INSTRUCCIONES DE TRABAJO
[A] ¿Cómo se traduce al inglés esta oración del texto sobre la calle Ancha: «Hasta el verano de 1979, la calle Ancha estaba abierta al tráfico rodado.»?
[B] Transcribe sin alterar nada el pasaje del texto sobre la calle Ancha que va de "Desde mediados del" a "que ahora recordamos.".

FRAGMENTO DEL TEXTO
_ _ _ _ _ _ _

A VISTA DEL ÁGUILA

La calle Ancha

  • Durante la última centuria ha sido la vía de referencia de la ciudad

  • Organismos oficiales, grandes almacenes, pastelerías o salones de té se asomaban a sus transitadas aceras

Último día con tráfico en la calle Ancha, en agosto de 1979.

Último día con tráfico en la calle Ancha, en agosto de 1979. / Archivo Hijas de Miguel Ángel del Águila

Aunque ha tenido varios nombres oficiales, la seguimos conociendo como la calle Ancha, tal como se documenta en la toponimia de viejos planos dieciochescos en los que se recogen los iniciales rastros de la urbe en ciernes. En el de 1736 se muestra como integrante de una vía principal que atravesaba el núcleo urbano en dirección norte-sur, desde el extremo septentrional de las antiguas murallas hasta el río de la Miel. El tramo que se asentaba sobre la amplia meseta donde se vertebró la antigua ciudad medieval fue el que acabó convirtiéndose en uno de los espacios urbanos más significativos. Comunicaba en línea recta y con significativa amplitud la trasera de la iglesia de la Palma con los espacios extramuros del antiguo cortijo del Calvario, donde se acabó ubicando el paseo de Cristina y el de la Feria, rematado por la Perseverancia.

Desde mediados del XIX, la calle Ancha no solamente era la que ofrecía solares más cotizados, sino el camino más directo de los algecireños a los lugares de recreo y asueto; lugares donde acabó diseñándose el frustrado e incompleto ensanche urbano, aprovechando los espacios que conformaban buena parte de la herencia del capitán Ontañón. Miguel Ángel del Águila fotografió una calle Ancha en cambios, en proceso de peatonalización, de desaparición de antiguos edificios, de construcción de otros nuevos y de ubicación de grandes comercios que acabaron con la imagen de la ciudad pretérita y dibujaron otra que ahora recordamos.

1. La calle Ancha con tráfico

Hasta el verano de 1979, la calle Ancha estaba abierta al tráfico rodado. Bajando por el Calvario, se giraba a la derecha y el conductor se adentraba en un tramo de tres vías. En la imagen se observa una a la izquierda con vehículos aparcados en línea y las dos restantes reservadas para una circulación que era densa aquella mañana de agosto.

Fue el último día en que se permitió el discurrir de los neumáticos sobre un asfalto flanqueado por aceras reformadas una década antes, cuando fueron ampliadas y recubiertas con cuadrados de terrazo blancos y verdes. En ellos se reflejaban las primeras lluvias y las luces de tantos letreros que ahora recordamos: Nerva, Yutta, LG, Goslen, Crisel o el vertical de fondo blanco de la peluquería de Paco, con amplias cristaleras a la calle. Matrículas de Cádiz, Málaga o Madrid; furgonetas de reparto; sillas de ruedas entre los coches aparcados; parejas de la mano; mujeres con tacones; ancianas de negro; viandantes con pasos perdidos.

A la derecha, frente a una blanca fachada de azulejos en relieve y la barra de un toldo de lienzo desfondado, las sillas vacías de una peña taurina testigo de pretéritos paseos hasta la Perseverancia, ya por entonces derribada, como tantos otros edificios sustituidos por paramentos de ladrillo visto, toldos curvos, persianas de plástico y ventanales de cristal desde donde se observaba el continuo bullir de las aceras.

_ _ _ _ _ _ _

MATERIAL RECOPILADO
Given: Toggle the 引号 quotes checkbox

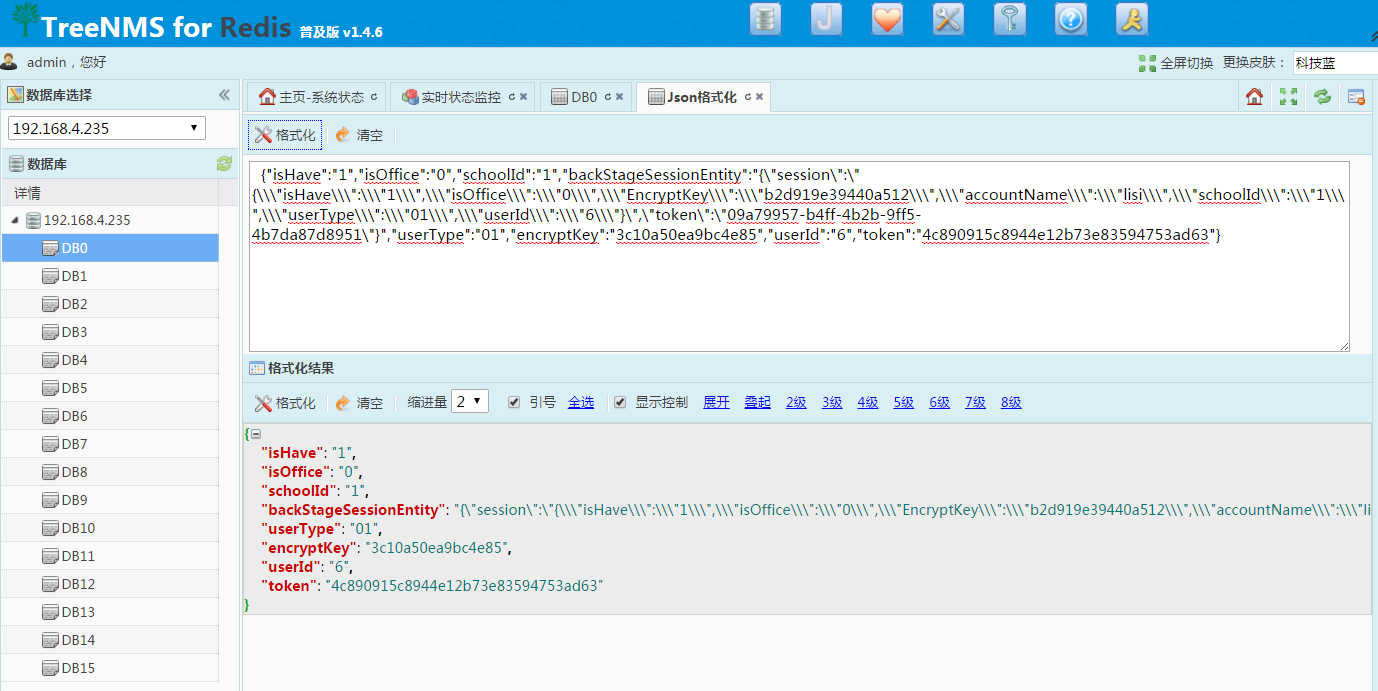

_ _ _ _ _ _ _

SOLUCIONES
[A] Until the summer of 1979, Calle Ancha was open to vehicle traffic.

[B]
Desde mediados del XIX, la calle Ancha no solamente era la que ofrecía solares más cotizados, sino el camino más directo de los algecireños a los lugares de recreo y asueto; lugares donde acabó diseñándose el frustrado e incompleto ensanche urbano, aprovechando los espacios que conformaban buena parte de la herencia del capitán Ontañón. Miguel Ángel del Águila fotografió una calle Ancha en cambios, en proceso de peatonalización, de desaparición de antiguos edificios, de construcción de otros nuevos y de ubicación de grandes comercios que acabaron con la imagen de la ciudad pretérita y dibujaron otra que ahora recordamos.